Cryptocurrencies have been used to launder money, and critics worry about its potential misuse in political campaigns.
“There may come a day when cryptocurrency is fully transparent, but that day is not today,” said Craig Holman, a government affairs lobbyist at Public Citizen, a consumer advocacy group. “When it comes to campaign finance, everyone is looking for a way to get around the rules, and this is open to that.”
The Federal Election Commission has allowed campaigns to accept Bitcoin since 2014, but some states have passed their own rules. Arkansas, California, and North Carolina have all banned crypto donations in state races, according to Government Technology, a research company for state and local government.

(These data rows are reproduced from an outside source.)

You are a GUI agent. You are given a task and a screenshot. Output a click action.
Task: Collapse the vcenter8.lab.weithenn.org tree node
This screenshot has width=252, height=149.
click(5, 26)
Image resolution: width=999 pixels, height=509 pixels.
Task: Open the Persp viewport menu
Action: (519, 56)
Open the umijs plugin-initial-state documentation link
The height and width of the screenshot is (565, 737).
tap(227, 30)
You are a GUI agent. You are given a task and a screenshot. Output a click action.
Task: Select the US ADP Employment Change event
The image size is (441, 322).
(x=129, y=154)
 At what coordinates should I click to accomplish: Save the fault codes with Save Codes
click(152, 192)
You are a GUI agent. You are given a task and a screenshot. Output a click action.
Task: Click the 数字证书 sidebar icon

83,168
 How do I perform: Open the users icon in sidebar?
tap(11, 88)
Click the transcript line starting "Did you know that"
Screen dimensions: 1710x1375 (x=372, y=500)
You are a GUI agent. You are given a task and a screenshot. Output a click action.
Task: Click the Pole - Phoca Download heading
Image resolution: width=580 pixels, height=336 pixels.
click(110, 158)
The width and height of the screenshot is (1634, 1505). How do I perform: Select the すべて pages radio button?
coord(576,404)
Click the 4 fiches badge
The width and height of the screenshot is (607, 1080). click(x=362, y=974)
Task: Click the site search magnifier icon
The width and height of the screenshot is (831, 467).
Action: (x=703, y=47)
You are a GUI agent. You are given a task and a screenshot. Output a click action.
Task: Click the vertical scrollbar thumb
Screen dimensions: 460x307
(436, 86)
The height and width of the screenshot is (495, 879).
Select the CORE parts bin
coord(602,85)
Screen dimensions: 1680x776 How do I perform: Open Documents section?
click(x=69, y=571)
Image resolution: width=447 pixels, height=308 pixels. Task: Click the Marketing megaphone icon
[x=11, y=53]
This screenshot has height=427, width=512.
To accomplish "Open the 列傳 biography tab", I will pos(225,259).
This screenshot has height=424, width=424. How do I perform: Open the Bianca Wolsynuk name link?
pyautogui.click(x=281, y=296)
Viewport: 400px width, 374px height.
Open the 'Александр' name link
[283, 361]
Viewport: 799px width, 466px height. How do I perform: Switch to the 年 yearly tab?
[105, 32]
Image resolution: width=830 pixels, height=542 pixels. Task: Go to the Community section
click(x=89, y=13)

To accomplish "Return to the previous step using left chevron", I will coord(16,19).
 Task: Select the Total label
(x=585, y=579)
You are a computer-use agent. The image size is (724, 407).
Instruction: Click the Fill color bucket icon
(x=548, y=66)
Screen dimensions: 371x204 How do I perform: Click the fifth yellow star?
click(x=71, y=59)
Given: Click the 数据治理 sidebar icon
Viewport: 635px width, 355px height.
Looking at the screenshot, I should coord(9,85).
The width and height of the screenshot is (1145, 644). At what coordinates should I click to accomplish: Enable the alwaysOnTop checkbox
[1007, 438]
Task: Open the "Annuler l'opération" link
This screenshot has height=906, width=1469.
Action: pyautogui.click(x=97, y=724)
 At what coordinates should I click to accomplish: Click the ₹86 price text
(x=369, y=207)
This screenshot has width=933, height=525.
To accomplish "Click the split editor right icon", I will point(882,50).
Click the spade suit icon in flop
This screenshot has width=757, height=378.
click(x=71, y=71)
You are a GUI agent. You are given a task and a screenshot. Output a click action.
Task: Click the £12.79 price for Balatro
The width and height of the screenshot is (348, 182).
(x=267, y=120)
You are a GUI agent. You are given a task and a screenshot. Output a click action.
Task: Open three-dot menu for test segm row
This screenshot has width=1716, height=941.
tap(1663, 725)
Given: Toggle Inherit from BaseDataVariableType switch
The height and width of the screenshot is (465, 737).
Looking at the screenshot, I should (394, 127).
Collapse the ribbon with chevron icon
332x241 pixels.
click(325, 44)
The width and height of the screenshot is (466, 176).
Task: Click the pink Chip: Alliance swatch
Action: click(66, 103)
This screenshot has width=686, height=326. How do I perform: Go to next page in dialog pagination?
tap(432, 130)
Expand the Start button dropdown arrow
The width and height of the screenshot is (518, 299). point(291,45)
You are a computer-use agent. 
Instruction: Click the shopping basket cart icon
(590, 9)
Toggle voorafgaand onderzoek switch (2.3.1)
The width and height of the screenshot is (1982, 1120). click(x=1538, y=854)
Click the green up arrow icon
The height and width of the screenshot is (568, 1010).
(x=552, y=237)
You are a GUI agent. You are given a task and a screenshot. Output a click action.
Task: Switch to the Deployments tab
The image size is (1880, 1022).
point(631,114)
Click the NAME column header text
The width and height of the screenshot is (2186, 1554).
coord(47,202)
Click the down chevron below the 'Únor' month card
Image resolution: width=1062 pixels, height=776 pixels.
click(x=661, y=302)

The possible Web3 future of politics
The cryptocurrency crash and accompanying NFT sales slump have been labeled a crypto winter, but Web3 still has plenty of room to grow. A Pew Research Center survey found only 16% of U.S. adults have ever invested in, traded, or used a cryptocurrency, and 51% haven’t heard about NFTs.
The most impactful Web3 tech for politics, though, might not be crypto donations or NFT merch. Proponents say blockchain voting could make voting easier and build trust in the voting system.
Already, West Virginia, the city of Denver, Utah County, Utah, and two Oregon counties have let U.S. military members, religious missionaries overseas, or others living abroad vote on smartphones using blockchain-based technology. Dobelle, the Engage Labs CEO, said he sees upsides and downsides.
“Do you really want everybody’s vote, which is supposed to be private, on a public ledger?” he said. “But if you can figure that out and anonymize the data, then that solves people’s concerns overnight about voter fraud.”